Generate optionally weighted variant sets using annotation table(s) uploaded to the gdb. See the tutorials for examples.

# S4 method for gdb
buildVarSet(
  object,
  varSetName,
  unitTable,
  unitName,
  output = NULL,
  intersection = NULL,
  where = NULL,
  weightName = "1",
  verbose = TRUE
)

Arguments

object

a gdb object.

varSetName

Name to assign varSet grouping. This identifier column is used to allow for subsequent mergeing of multiple varSet files for coordinated analysis of multiple variant filtering/ weighting strategies)

unitTable

Table containing aggregation unit mappings.

unitName

Field to utilize for aggregation unit names.

output

Output file name (output will be gz compressed text).

intersection

Additional tables to filter through intersection (i.e. variants absent from intersection tables will not appear in output).
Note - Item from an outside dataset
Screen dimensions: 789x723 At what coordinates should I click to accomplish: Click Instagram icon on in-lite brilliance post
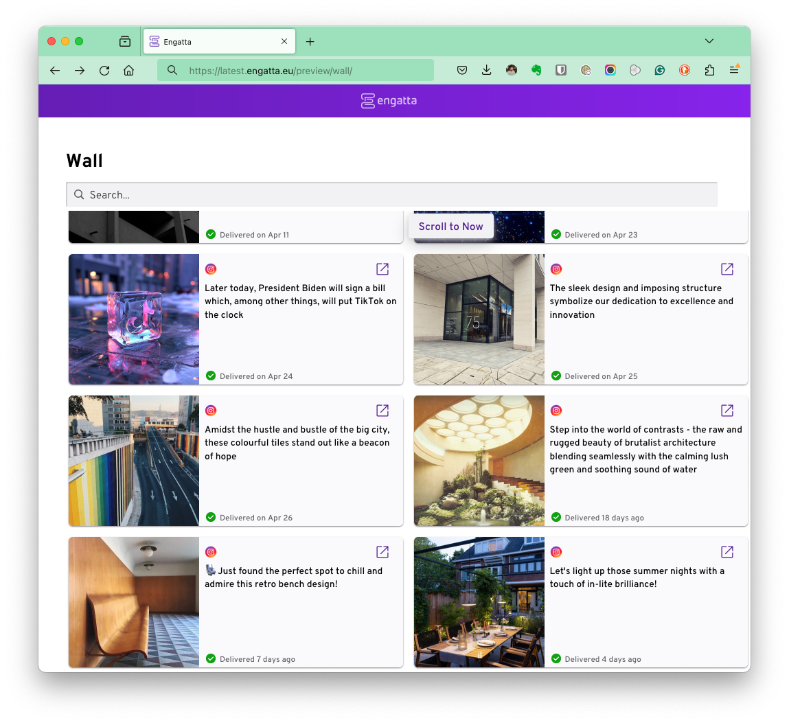[x=556, y=552]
Multiple tables should be ',' delimited.

where

An SQL compliant where clause to filter output; eg: "CHROM=2 AND POS between 5000 AND 50000 AND AF<0.01 AND (cadd.caddPhred>15 OR snpEff.SIFT='D')".

weightName

Field name for desired variant weighting, must be a column within unitTable or other intersection table. Default value of 1 is equivalent to no weighting.

verbose

Should the function be verbose? Defaults to TRUE.

Examples


library(rvatData)

# Build a varset including variants with a moderate predicted impact
gdb <- create_example_gdb()
varsetfile_moderate <- tempfile()
buildVarSet(object = gdb, 
            output = varsetfile_moderate,
            varSetName = "Moderate", 
            unitTable = "varInfo", 
            unitName = "gene_name",
            where = "ModerateImpact = 1")
#> Generated varSetFile: /var/folders/cl/wvc0rvjx4vd5rzt2_fhpmfth0000gp/T//RtmpRC6myU/file1825c6b5961f5
#> varSetFile object
#> Path:/var/folders/cl/wvc0rvjx4vd5rzt2_fhpmfth0000gp/T//RtmpRC6myU/file1825c6b5961f5
#> Units:12

# Build a varset that contains CADD scores
varsetfile_cadd <- tempfile()
buildVarSet(object = gdb, 
            output = varsetfile_cadd,
            varSetName = "CADD", 
            unitTable = "varInfo", 
            unitName = "gene_name",
            weightName = "CADDphred")
#> Generated varSetFile: /var/folders/cl/wvc0rvjx4vd5rzt2_fhpmfth0000gp/T//RtmpRC6myU/file1825c392e52e2
#> varSetFile object
#> Path:/var/folders/cl/wvc0rvjx4vd5rzt2_fhpmfth0000gp/T//RtmpRC6myU/file1825c392e52e2
#> Units:12
            
# connect to varsetfile and retrieve variant sets
varsetfile <- varSetFile(varsetfile_moderate)
varsets <- getVarSet(varsetfile, unit = c("SOD1", "FUS"))

# see ?getVarSet, ?varSetFile and ?varSetList for more details on connecting and handling varsetfiles.
# see e.g., ?assocTest and ?aggregate for downstream methods that can loop through varsetfiles and varsetlists.